→ Exercise requirements: Nothing but the lines from the one with "Instruction: Select the quantity value 1" through the final line of the entries should appear in the answer, copied exactly and without pictures.
*** Opening Data shown ***
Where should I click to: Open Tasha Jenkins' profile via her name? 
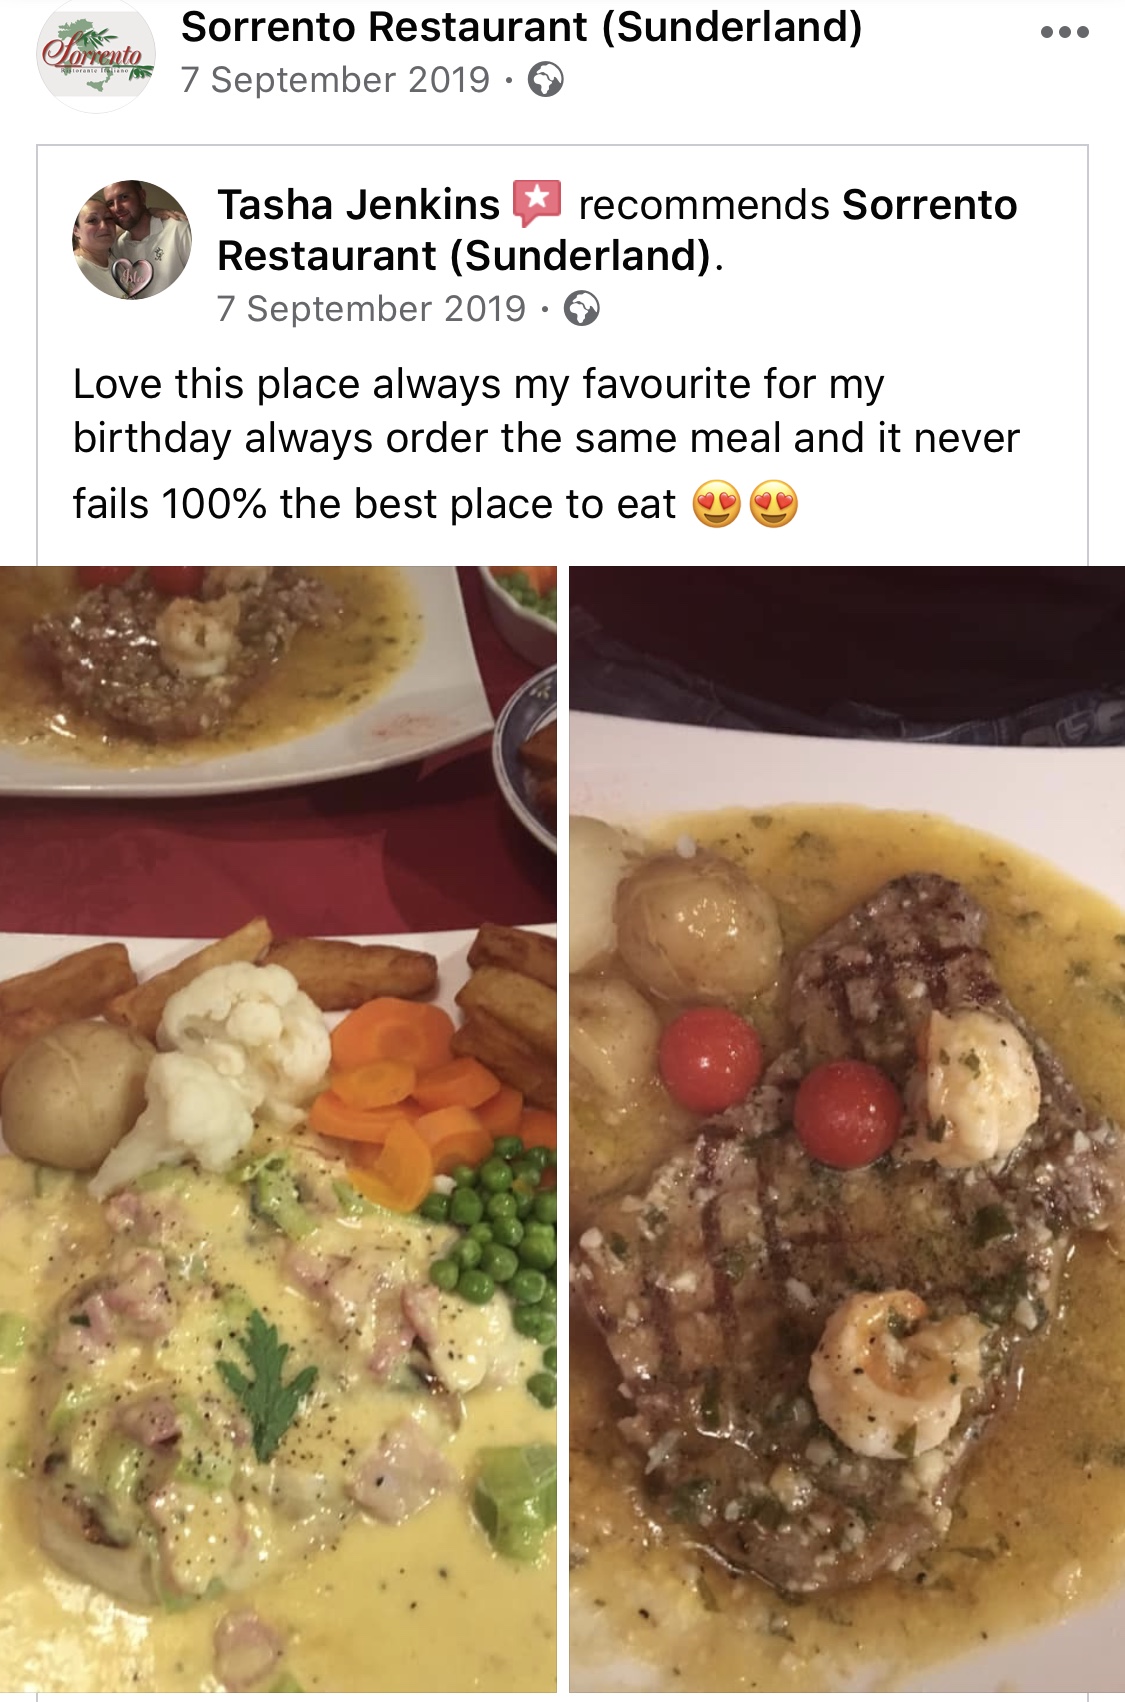tap(359, 205)
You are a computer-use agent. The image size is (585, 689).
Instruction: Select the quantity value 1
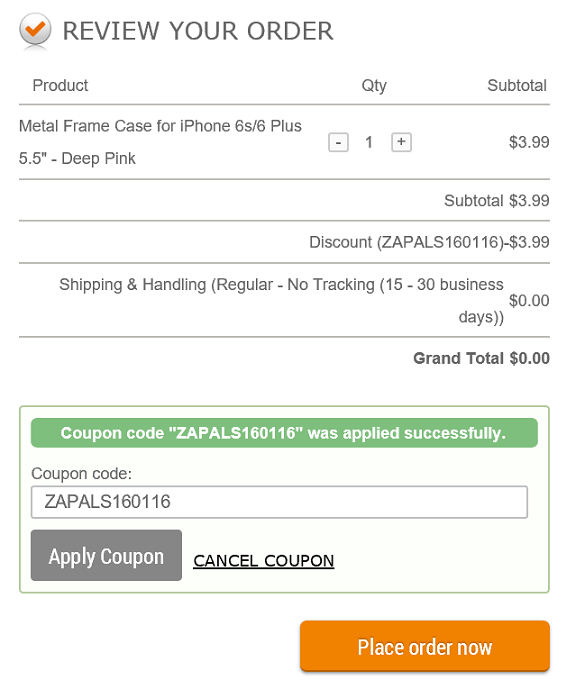[x=369, y=142]
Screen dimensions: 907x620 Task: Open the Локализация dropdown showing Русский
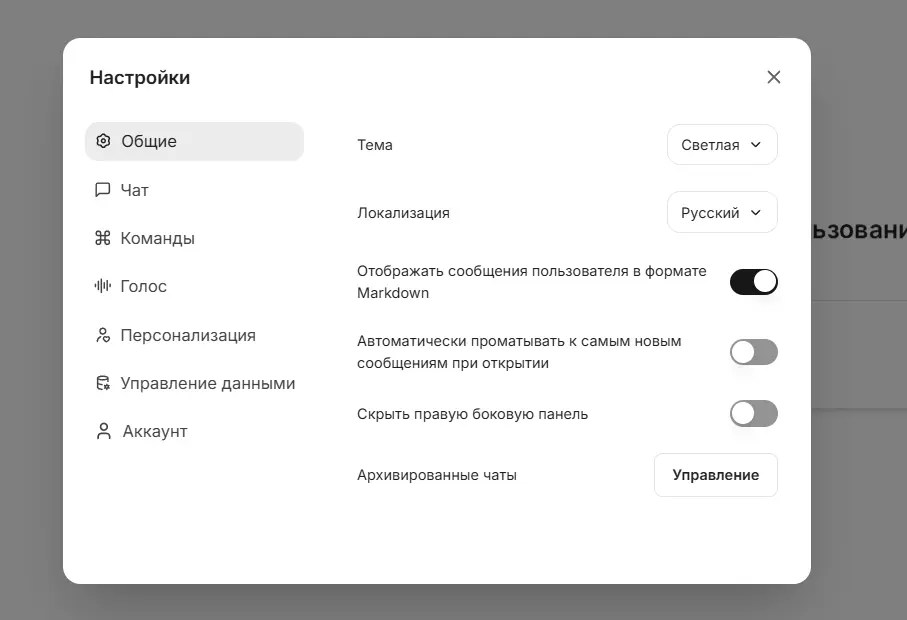tap(721, 213)
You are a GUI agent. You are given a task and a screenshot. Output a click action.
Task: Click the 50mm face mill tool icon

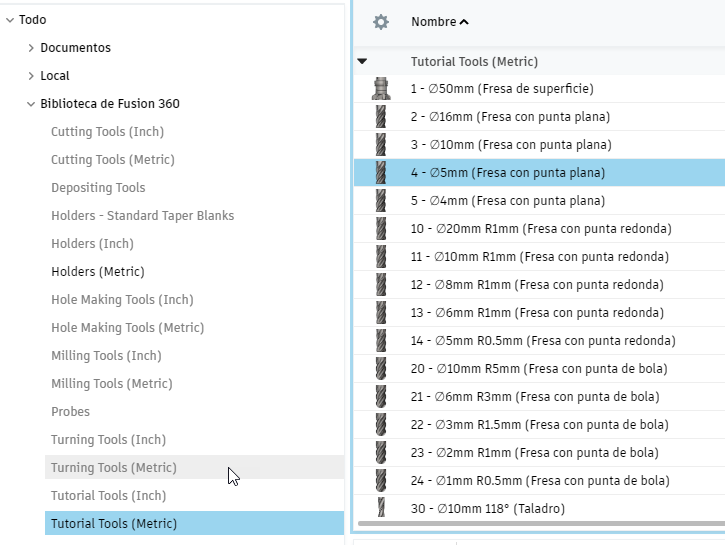click(x=380, y=89)
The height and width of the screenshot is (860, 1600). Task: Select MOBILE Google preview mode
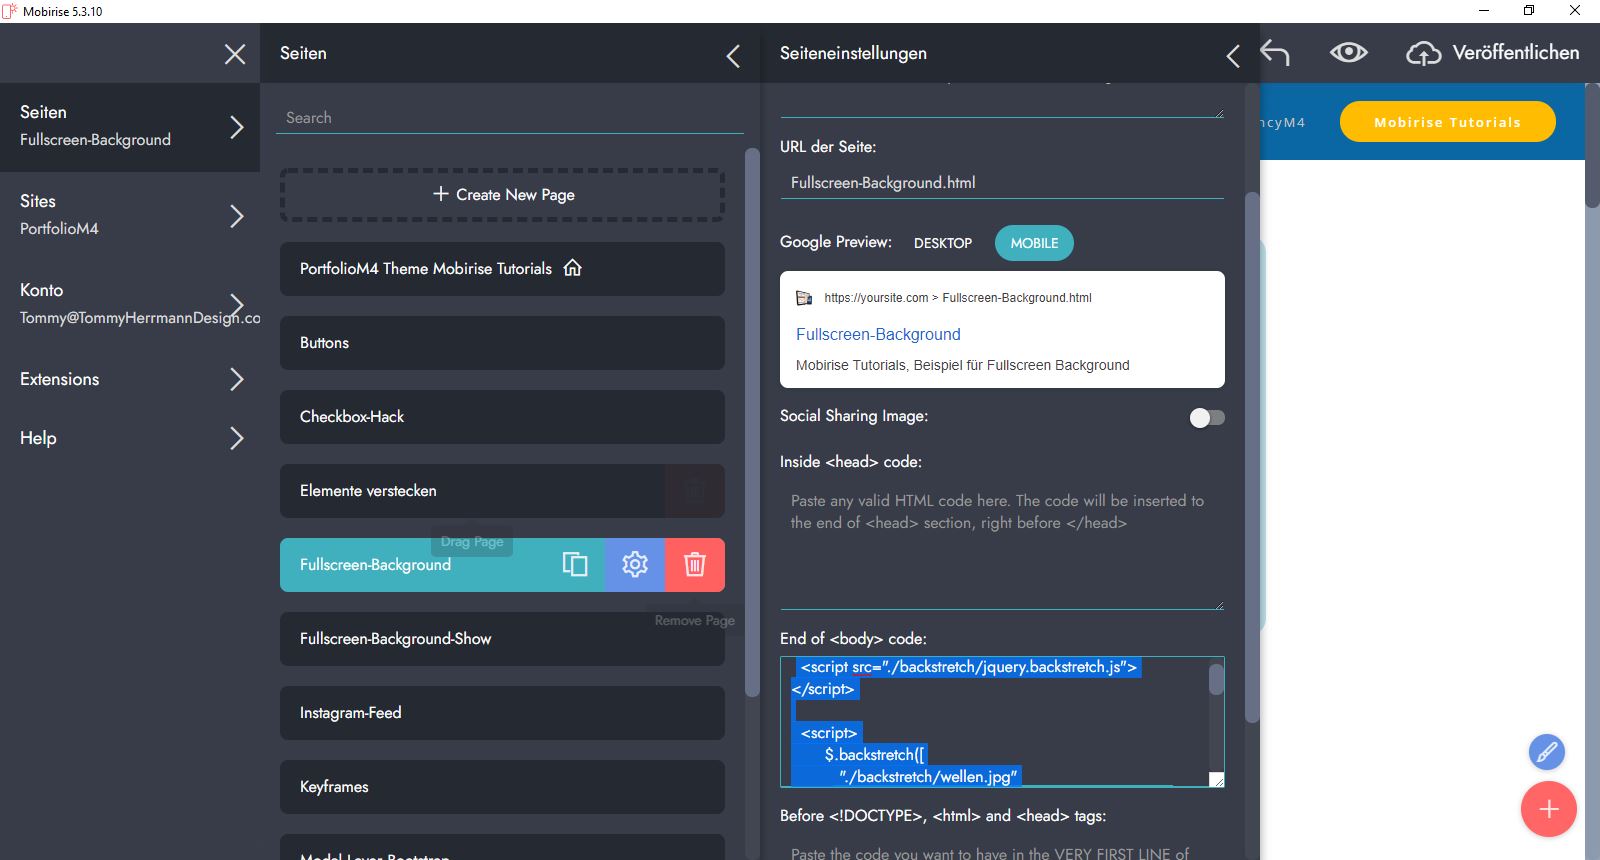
*** Closing Data shown ***
→ Result for this task:
Instruction: Select the quantity value 1
[x=369, y=142]
Screen dimensions: 907x620 Task: Open the Локализация dropdown showing Русский
tap(721, 213)
You are a GUI agent. You are given a task and a screenshot. Output a click action.
Task: Click the 50mm face mill tool icon

click(x=380, y=89)
The height and width of the screenshot is (860, 1600). Task: Select MOBILE Google preview mode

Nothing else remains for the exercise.